◆ EXERCISE OBJECTIVE: Convert the lines below into a Markdown table with the columns Row and Line, numbering each row and leaving out blank lines. Begin at the first line and stop after the line that contains "coordinates (97, 311).".

------

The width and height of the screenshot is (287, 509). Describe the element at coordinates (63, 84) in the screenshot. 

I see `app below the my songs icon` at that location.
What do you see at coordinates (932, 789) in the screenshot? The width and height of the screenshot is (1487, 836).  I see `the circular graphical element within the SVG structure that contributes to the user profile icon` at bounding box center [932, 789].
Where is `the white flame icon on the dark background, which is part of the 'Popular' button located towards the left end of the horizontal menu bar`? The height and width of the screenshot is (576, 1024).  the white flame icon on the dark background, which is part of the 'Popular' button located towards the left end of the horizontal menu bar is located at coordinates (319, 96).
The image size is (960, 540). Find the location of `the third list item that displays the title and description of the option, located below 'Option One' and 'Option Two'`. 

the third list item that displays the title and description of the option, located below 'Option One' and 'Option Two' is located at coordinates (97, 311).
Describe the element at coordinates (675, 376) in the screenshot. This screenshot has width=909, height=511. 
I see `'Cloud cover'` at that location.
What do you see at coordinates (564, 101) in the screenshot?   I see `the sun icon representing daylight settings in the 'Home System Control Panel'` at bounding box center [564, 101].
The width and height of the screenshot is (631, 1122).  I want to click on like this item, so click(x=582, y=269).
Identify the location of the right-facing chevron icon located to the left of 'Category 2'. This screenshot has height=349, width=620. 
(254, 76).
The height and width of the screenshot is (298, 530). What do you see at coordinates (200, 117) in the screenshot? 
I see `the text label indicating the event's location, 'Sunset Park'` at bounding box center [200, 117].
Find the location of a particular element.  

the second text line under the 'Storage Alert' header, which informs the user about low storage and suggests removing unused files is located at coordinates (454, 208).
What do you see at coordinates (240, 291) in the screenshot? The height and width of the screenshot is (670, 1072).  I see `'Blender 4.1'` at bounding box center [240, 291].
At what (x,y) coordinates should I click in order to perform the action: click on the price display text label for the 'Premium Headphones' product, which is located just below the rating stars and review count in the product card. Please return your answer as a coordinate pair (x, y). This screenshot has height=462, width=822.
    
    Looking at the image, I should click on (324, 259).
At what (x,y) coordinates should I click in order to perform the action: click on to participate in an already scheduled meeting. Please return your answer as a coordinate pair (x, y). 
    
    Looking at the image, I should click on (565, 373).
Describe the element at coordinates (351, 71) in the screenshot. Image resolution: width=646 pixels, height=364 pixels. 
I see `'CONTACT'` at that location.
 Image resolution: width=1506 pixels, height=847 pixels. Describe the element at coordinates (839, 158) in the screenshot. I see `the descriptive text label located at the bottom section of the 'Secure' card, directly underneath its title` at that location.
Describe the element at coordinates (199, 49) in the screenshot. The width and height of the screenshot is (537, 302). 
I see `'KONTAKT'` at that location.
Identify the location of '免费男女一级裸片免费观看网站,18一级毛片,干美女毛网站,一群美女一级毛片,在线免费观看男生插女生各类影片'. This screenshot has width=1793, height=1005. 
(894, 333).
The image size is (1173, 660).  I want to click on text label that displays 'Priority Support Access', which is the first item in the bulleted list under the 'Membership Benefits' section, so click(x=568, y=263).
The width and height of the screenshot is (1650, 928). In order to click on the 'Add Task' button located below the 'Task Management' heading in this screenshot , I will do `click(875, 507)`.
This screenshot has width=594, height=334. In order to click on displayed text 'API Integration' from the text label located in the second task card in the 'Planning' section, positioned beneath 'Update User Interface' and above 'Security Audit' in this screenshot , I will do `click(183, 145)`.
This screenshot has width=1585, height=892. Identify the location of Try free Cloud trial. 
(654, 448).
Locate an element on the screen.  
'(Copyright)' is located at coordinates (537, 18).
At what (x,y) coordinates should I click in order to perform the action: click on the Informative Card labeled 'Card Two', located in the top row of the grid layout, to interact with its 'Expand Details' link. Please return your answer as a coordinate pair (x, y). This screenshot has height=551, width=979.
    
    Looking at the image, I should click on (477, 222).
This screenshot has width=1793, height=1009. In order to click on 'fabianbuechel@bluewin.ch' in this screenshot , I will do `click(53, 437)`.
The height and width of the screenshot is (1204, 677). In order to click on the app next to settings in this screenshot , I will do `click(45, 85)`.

------

◆ FINAL RESULT:
| Row | Line |
|---|---|
| 1 | The width and height of the screenshot is (287, 509). Describe the element at coordinates (63, 84) in the screenshot.  |
| 2 | I see `app below the my songs icon` at that location. |
| 3 | What do you see at coordinates (932, 789) in the screenshot? The width and height of the screenshot is (1487, 836).  I see `the circular graphical element within the SVG structure that contributes to the user profile icon` at bounding box center [932, 789]. |
| 4 | Where is `the white flame icon on the dark background, which is part of the 'Popular' button located towards the left end of the horizontal menu bar`? The height and width of the screenshot is (576, 1024).  the white flame icon on the dark background, which is part of the 'Popular' button located towards the left end of the horizontal menu bar is located at coordinates (319, 96). |
| 5 | The image size is (960, 540). Find the location of `the third list item that displays the title and description of the option, located below 'Option One' and 'Option Two'`.  |
| 6 | the third list item that displays the title and description of the option, located below 'Option One' and 'Option Two' is located at coordinates (97, 311). |